# What this task involves:
Among the lines of the records below, copy those that hold the word "computer".

# Extracted information:
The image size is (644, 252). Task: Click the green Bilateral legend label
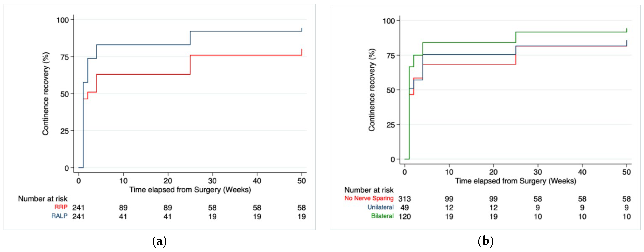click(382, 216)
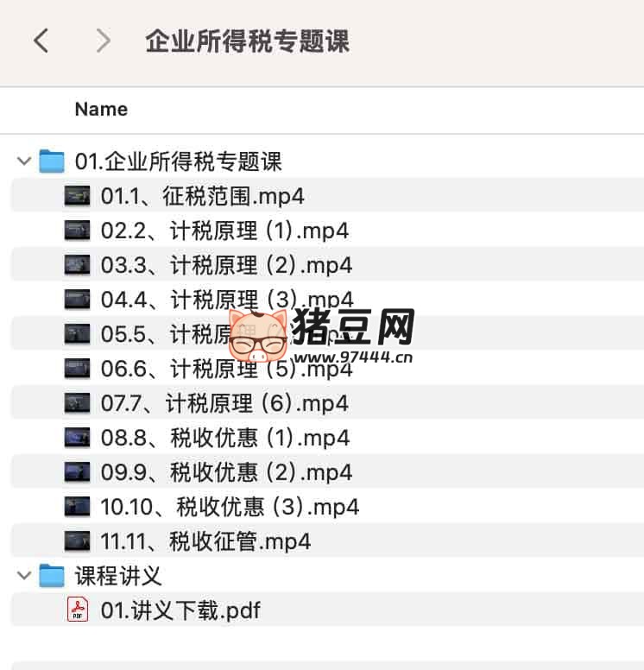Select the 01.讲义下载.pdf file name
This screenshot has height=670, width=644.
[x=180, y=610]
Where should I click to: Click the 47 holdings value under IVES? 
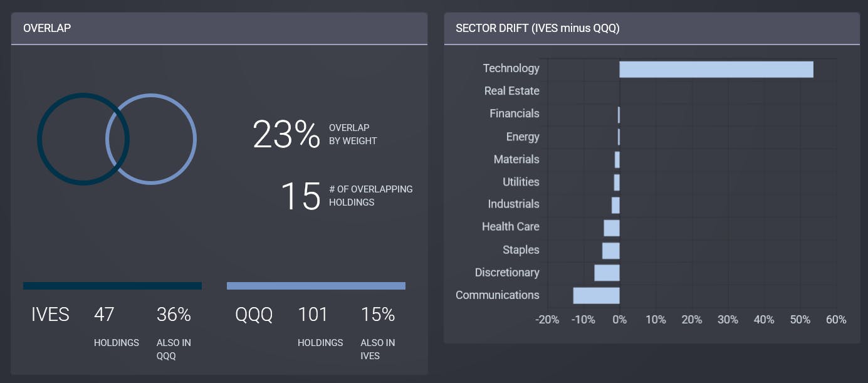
* * *
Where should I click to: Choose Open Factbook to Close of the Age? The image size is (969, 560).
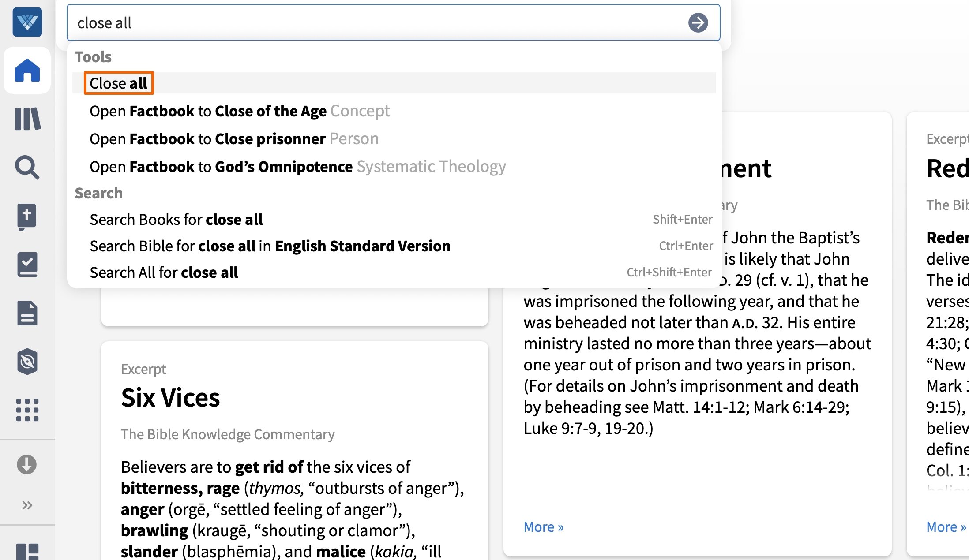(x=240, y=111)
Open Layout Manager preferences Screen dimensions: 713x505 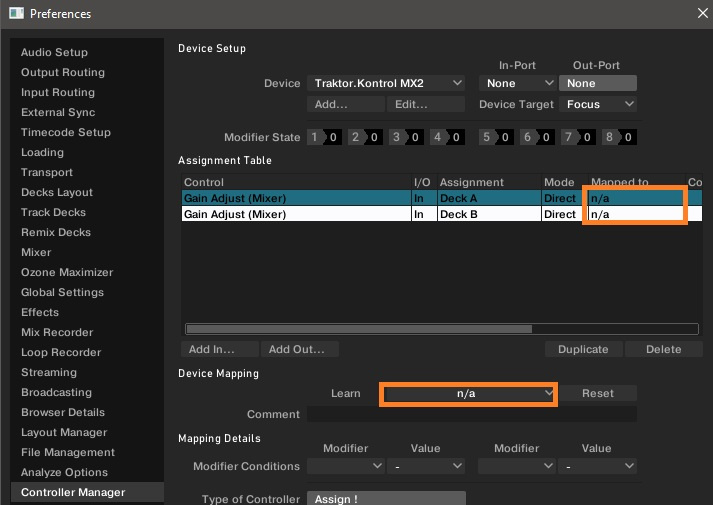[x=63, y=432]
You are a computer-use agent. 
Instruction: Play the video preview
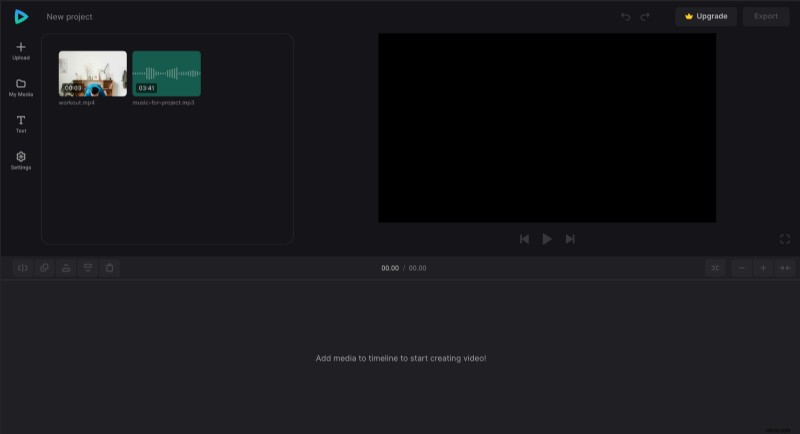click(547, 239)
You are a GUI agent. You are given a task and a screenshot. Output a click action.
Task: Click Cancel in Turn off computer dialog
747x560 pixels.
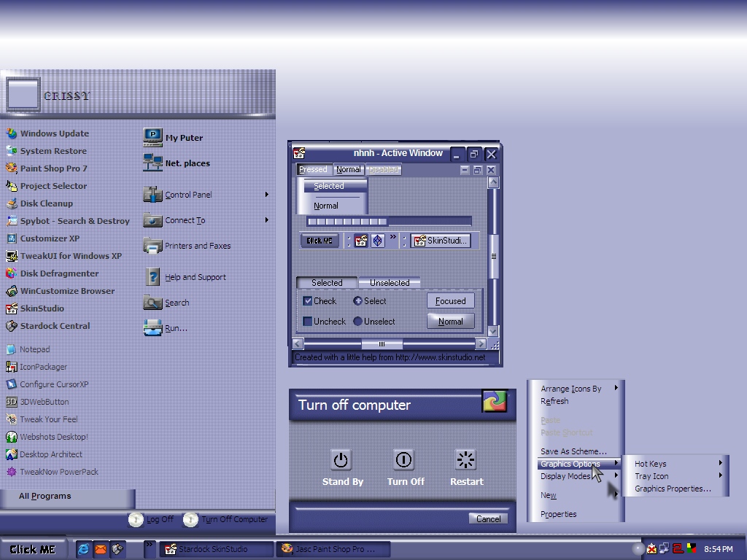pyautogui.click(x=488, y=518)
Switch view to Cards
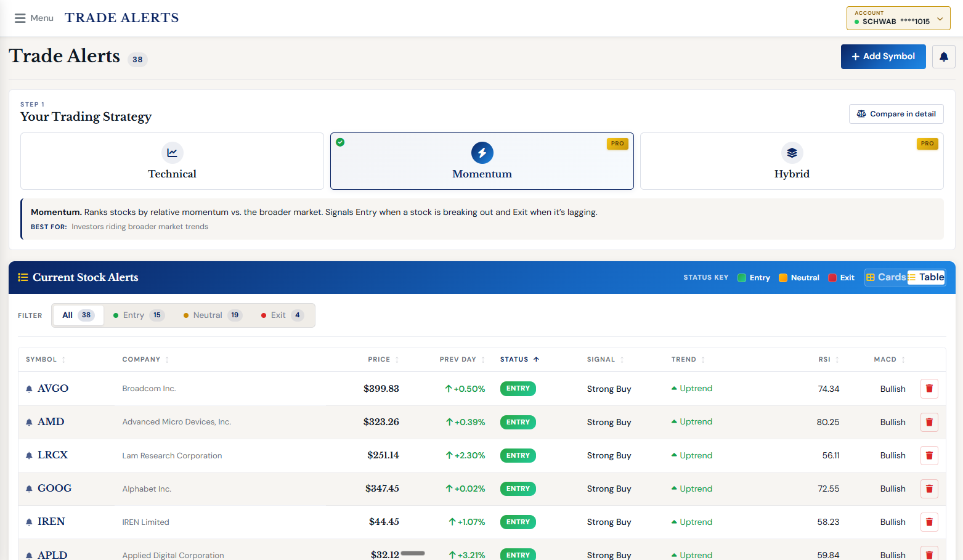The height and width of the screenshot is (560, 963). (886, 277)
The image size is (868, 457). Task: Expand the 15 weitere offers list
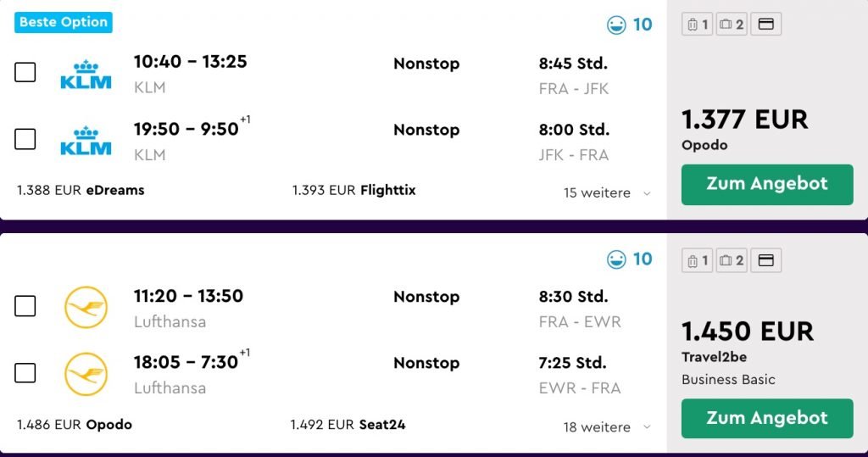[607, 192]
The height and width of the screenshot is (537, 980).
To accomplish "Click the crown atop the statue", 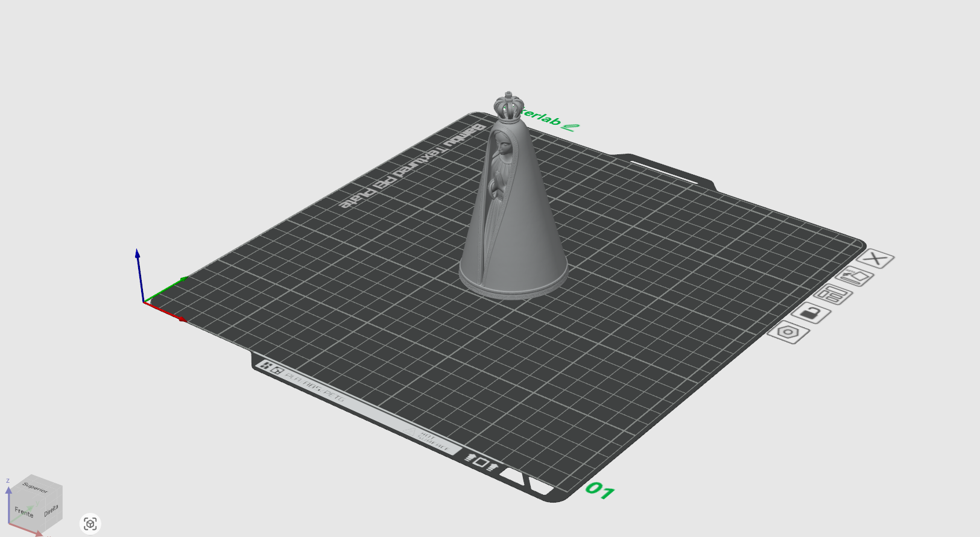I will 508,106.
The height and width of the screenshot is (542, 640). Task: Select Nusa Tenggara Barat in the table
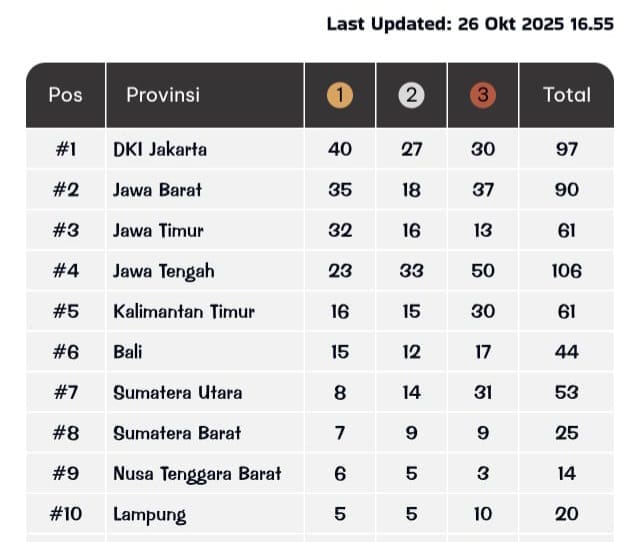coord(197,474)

# Response area:
You are a computer-use agent. 
Task: Click Cancel in Turn off computer dialog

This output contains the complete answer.